◆ **WHAT YOU NEED TO DO**
Put the lines running from the line that contains "Open the edit pencil icon on the right edge" up to and including the line that contains "tap(137, 149)" into a JSON list of strings, one string per line, leaving out blank lines.

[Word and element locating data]
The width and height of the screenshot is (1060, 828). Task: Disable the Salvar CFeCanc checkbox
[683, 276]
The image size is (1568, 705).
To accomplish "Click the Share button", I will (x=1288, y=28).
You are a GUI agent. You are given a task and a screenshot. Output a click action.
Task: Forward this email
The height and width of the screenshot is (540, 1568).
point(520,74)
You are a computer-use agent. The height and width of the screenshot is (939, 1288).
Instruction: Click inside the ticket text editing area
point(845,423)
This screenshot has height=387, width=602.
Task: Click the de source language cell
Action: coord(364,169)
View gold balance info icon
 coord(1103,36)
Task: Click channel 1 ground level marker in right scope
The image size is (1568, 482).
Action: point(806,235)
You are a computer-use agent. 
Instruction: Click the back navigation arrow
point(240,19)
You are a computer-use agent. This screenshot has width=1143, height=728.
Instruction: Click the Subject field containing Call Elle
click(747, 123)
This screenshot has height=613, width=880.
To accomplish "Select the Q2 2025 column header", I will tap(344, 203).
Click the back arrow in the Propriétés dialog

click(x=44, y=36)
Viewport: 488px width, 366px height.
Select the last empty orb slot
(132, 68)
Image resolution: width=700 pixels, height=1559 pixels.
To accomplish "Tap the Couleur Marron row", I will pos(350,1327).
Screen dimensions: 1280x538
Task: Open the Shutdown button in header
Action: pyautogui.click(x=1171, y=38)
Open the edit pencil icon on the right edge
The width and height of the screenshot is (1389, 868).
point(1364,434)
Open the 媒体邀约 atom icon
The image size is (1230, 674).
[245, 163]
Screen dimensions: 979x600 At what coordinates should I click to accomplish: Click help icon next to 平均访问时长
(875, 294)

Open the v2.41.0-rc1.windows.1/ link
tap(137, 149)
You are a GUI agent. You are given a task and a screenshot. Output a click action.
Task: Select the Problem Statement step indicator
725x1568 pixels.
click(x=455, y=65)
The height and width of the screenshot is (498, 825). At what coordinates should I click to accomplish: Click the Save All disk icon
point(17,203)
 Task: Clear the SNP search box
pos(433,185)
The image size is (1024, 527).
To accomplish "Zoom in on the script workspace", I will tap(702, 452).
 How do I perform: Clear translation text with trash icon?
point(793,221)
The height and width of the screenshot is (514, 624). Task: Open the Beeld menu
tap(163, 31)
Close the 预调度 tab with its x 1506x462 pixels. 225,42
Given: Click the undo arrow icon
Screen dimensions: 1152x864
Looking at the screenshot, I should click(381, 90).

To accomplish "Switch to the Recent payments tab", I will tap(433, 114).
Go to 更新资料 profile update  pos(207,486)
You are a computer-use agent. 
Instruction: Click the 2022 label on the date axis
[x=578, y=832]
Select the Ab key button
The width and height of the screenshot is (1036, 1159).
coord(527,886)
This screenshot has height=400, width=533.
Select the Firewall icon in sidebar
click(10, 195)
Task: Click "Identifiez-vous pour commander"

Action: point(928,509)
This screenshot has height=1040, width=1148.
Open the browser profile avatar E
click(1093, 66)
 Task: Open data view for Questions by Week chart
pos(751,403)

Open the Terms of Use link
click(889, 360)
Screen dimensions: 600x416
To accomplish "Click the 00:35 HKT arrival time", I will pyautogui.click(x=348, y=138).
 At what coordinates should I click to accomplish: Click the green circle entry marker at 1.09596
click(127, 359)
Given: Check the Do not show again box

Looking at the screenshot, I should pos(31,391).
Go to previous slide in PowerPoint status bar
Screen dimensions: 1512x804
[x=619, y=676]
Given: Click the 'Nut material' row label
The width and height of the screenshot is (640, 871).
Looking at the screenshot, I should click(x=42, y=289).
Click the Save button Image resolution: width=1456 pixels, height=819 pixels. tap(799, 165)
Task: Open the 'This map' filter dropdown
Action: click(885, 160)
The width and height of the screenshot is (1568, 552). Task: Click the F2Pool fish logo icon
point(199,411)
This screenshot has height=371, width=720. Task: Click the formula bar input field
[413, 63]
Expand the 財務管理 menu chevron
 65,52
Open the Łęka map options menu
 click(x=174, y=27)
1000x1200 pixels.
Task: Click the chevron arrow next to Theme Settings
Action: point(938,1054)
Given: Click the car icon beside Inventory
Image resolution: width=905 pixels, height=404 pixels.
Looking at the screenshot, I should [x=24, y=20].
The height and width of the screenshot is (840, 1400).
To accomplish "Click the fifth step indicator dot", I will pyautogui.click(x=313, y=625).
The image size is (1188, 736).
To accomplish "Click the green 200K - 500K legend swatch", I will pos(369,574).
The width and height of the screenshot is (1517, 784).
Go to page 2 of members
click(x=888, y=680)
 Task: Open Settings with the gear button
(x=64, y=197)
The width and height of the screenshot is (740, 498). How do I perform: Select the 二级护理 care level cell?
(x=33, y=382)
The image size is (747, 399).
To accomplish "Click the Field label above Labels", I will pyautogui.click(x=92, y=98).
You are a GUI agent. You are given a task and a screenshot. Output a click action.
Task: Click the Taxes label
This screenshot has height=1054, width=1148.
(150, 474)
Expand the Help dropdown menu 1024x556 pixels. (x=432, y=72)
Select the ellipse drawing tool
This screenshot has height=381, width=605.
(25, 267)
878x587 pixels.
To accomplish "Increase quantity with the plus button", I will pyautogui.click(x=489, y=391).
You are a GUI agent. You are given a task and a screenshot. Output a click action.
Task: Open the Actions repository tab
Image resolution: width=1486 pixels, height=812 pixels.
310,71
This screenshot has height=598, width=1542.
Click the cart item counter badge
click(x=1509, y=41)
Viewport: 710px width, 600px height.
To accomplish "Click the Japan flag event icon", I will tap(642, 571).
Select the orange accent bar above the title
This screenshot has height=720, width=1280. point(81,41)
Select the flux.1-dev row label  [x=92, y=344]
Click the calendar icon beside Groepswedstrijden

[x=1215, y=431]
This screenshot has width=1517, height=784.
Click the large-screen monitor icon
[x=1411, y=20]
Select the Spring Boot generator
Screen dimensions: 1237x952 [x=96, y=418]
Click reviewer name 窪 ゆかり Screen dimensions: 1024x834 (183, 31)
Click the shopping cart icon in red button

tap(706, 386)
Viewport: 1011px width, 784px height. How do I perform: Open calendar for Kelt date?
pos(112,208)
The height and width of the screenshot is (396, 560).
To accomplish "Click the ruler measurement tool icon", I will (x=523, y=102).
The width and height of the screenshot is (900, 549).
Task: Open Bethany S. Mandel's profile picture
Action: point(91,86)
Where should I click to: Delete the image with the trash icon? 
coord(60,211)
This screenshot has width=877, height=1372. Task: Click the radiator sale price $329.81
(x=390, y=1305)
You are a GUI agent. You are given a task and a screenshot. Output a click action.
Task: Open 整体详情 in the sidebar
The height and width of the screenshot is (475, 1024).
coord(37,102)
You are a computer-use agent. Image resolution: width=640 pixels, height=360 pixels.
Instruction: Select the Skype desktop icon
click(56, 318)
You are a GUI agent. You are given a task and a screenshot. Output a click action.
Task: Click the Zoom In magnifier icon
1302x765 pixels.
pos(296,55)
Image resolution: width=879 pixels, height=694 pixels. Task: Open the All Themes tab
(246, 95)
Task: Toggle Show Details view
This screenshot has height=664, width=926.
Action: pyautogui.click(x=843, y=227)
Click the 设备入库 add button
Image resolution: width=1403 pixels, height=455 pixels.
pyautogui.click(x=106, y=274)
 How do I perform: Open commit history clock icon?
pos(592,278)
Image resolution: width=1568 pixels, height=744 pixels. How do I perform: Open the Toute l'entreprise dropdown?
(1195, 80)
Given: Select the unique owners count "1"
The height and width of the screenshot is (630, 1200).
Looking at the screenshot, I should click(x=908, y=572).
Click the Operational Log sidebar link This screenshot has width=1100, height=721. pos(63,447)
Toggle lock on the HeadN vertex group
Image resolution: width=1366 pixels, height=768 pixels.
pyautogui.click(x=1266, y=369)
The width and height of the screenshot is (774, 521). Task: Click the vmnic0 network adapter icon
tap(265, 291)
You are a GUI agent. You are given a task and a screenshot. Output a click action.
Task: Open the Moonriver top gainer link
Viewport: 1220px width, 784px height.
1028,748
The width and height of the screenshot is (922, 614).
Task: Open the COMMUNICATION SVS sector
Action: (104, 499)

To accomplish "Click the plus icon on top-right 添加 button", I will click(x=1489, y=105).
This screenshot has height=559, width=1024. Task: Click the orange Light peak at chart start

◆ **TASK RESULT**
[
  "Open the edit pencil icon on the right edge",
  "The width and height of the screenshot is (1389, 868).",
  "point(1364,434)",
  "Open the 媒体邀约 atom icon",
  "The image size is (1230, 674).",
  "[245, 163]",
  "Screen dimensions: 979x600 At what coordinates should I click to accomplish: Click help icon next to 平均访问时长",
  "(875, 294)",
  "Open the v2.41.0-rc1.windows.1/ link",
  "tap(137, 149)"
]